To get started, I'd recommend having two or three hives. It is VERY helpful being able to compare one to the other.

You'll need:
smoker
hat and veil
hive tool
gloves

For each hive, you'll need:
bottom board
two deeps
one shallow super
inner cover
top cover
frames
foundation
package of bees 

That will be enough to get you through your first year. You can even wait a few months before getting the second deeps, frames, and foundation if you want to spread out the expense a bit.


----------



## sugarbush (Jul 15, 2007)

You can use your syrup filters for the honey. Cost wise your best bet would be to buy a couple of hives already started in the spring; they will run about 90- 150 each for the hivebody bottom board and the cover plus frames and bees. You will need to get a few honey supers and some more frames. If you are skilled at wood working you can build everything you need for less than 100.00. You might look up Top Bar Hive if you want to go really cheap.....than just buy a couple of package bees in the spring. as far as bee PPE goes all you need is heavy gloves, a smoker and a veil......probably 75.00 together


----------



## the kid (Jul 9, 2006)

It does cost a lot to get into .. 
for and idea of what it would run type in bee supply , and look at what it would cost .. this way you get a better Idea .. if you want to make some 
of it , it will bee a little less .. its not a cheap hobby to start out but you get honey in the end .. now if you use it your self , you can say it saved you that much each year or sell it you can get back some of your out of pocket .. but remember most of the beekeepers start with 1 or 2 hives
and add more in the years following .. they are a lot of fun and interesting ..
I have found that beekeepers will share what they know more then any other hobby .. most have no scerates about what they do with the hives and are very open about it ..
contact a bee club around you maybe they can get you one or more deals on getting a start .. and you might get to help work a hive so you know if you enjoy bees or not .. and if they are not your thing your only out some time , not cash ... 
good luck ,,, let us know how it goes....

the kid


----------



## sugarbush (Jul 15, 2007)

350 taps = about 20-40 gallons of syrup per year......who needs honey the bees are fun though.


----------



## sellis (Apr 7, 2006)

go to www.betterbee.com, they have lists of of hives in kits or buy small amounts at a time .sellis


----------



## Ernie (Jul 22, 2007)

I got started this year ...

2 hives (used and full of bees) = $100 each = $200
Hive tool, bee suit (worthless), gloves, smoker = $90 (from Walter Kelley but I switched recently to Dadant ... they're cheaper)
2 frame extractor = $250
5 supers and 100 frames with foundation = $200

So we're looking at a total of about $740 for me this year. Had I been in less of a hurry I could have watched the papers and internet and picked up most of my equipment used for about half that price. I pulled around 10 quarts out of the one super that I ended up getting filled. It was a growing year, but next year I hope to recover my startup costs, even if I just use the honey for my own family. We go through about a quart a week, so it doesn't last very long at all.

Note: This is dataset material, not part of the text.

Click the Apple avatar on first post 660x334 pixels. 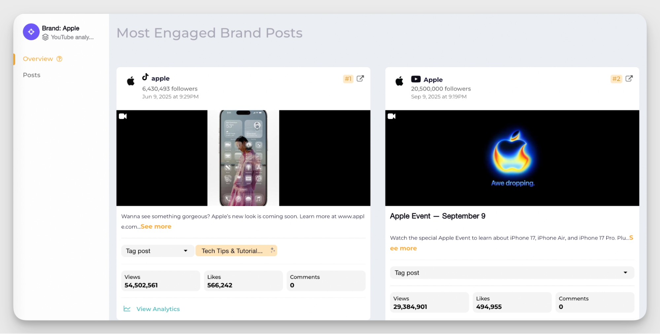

If you can't afford the initial costs, you could buy some of the equipment over a period of months and then assemble it as you go. I bought the five supers and only ever got around to setting up two of them. By the time my schedule cleared up I could have used all five on one hive, most likely.

Also, the extractor I bought was really too small for my purposes. I went cheap and ended up wasting money. I'll be watching the want ads now for one that holds a lot more frames.


----------



## TheBiscuitQueen (Aug 31, 2007)

I started when we pulled a hive out of my stairwell wall. I went to Dadant and got the bee starter kit. It came with the smoker, hive tool, bee hood, gloves, and a standard hive, sans bees. 

https://www.dadant.com/catalog/product_info.php?cPath=22_27&products_id=29

I upped the bee hood for the jacket. 

https://www.dadant.com/catalog/product_info.php?products_id=723

I love the jacket, I have not been stung through it yet, and that included the demolition and transporting in my house. I am a wuss and would prefer not to be stung at all. The jacket is easy to put on and not too hot. 

I bought another hive body at the same time, and I need to switch next spring to wax foundation, as my bees do not really like the plastic. I am currently using used frames with pre-made comb from a guy who has healthy hives but was updating frames due to equiptment changes. 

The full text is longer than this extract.